Присутствие ее в доме навсегда, разумеется, отпугнуло дорогую бабусю, которая ежели вообще кого и боялась, так именно Терезы. Она и от врат райских отшатнулась бы при мысли одной, что и Тереза там с ее холодным, бесстрастным лицом и проницательными глазами, которые в душу смотрят, – поди попробуй, притворись.

И еще кое-кого отпугнуло пребывание Терезы в доме: мадемуазель Марион.

В день ее приезда она тотчас изволила удалиться в свое кёхальмское именьице – на те несколько недель, что пробудет гостья. Но несколько недель растянулись в целые годы, и она так и застряла в Кёхальме – допекать своих домоправительниц да экономок.

Годы летели, Тереза оставалась, а Марион совсем отстала от дома. Лишь изредка примчится излить накопившуюся желчь, коли совсем уж невтерпеж.

Флора в этих случаях изобретала для Терезы такое занятие, чтобы у Марион не было повода досадить ей, или в Карпатфальву отсылала миролюбивую матрону.

В часы задушевных бесед Тереза частенько рассказывала молодой графине о детстве Фанни, о злоключениях и опасностях, коим та подвергалась. Как страдала она из-за тайной своей любви, на какие шла жертвы!.. Страстно одного юношу полюбила, но имя так и не открыла никому, в могилу тайну унесла.

И Флора наедине тоже поведала Рудольфу об этих печальных вещах, о том, что покойная с детства любила без взаимности и, может, даже на небесах продолжает любить, и все понуждала мужа ходить вместе к сосновой роще, навещать могилу, где буквы надгробия сияли, как глаза, улыбающиеся сквозь слезы…

Однажды дивным солнечным вечером Флора гуляла по парку за ручку со щебетавшим что-то трехлетним малышом.

Ребенок привык уже звать ее мамой и, болтая о своем, задавал сотни разных вопросов, из которых и на один-то ответить мудрено.

К дому тем временем подкатила барышня Марион.

Услышав, что Флора в парке, она поспешила к ней.

– Добрый вечер, добрый вечер, дорогая графинюшка!

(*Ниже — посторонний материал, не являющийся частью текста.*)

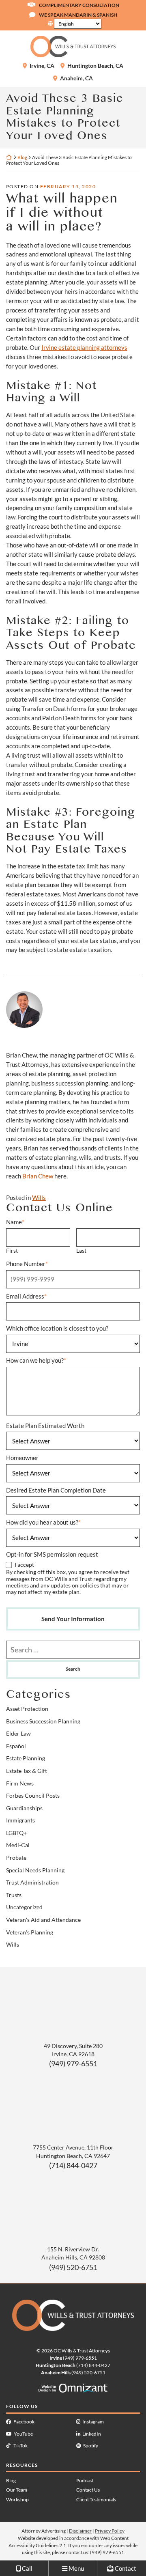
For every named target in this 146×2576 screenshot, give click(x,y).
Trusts (13, 1895)
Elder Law (18, 1733)
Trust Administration (32, 1882)
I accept (24, 1565)
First (12, 1250)
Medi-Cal (18, 1845)
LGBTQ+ (16, 1833)
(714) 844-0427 (73, 2165)
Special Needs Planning (35, 1870)
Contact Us (88, 2490)
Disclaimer (80, 2531)
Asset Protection (27, 1709)
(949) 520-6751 (73, 2267)
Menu (76, 2568)
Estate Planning (25, 1758)
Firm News (20, 1783)
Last (81, 1250)
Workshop (17, 2499)
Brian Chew (37, 1176)
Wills (39, 1197)
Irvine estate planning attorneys (84, 347)
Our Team (16, 2490)
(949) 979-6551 (73, 2063)
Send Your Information (73, 1618)
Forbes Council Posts (33, 1795)
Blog (22, 157)
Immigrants (20, 1820)
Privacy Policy (110, 2531)
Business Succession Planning (43, 1721)
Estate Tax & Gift (26, 1771)
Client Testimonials (96, 2499)
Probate (16, 1857)
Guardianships (24, 1808)
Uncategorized (24, 1907)
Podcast (84, 2480)
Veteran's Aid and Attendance (43, 1920)
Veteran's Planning (29, 1932)
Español (16, 1746)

Вдвоем, значит, с мальчишечкой? Слуга ваша покорная, сиятельный господин Карпати, слуга покорная. Уступи я вашему папаше двадцать лет назад, ого, каким бы вы молодцом уже были (как раз для трехлетнего мальчугана намек). Ах, Флора, какая вы нежная мать, как ласково держите его за ручку. Вот жалость, что у вас своих деток нет (для молодой женщины – укол самый болезненный!). Ну да ничего, зато есть иллюзия. Как будто собственный ваш сынок. А красавчик какой. Верный знак, что родители очень любили друг дружку. И глазенки – ну вылитый Рудольф, как нарочно!

– И правда, – отозвалась с живостью Флора. – И губки совсем как он складывает!

И, притянув к себе мальчика, в глазки, в губки поцеловала его.

«Вот дурища-то, – подумала барышня Марион, раскрывая с досады зонт, хотя стояли они в тени. – И приревновать толком не умеет».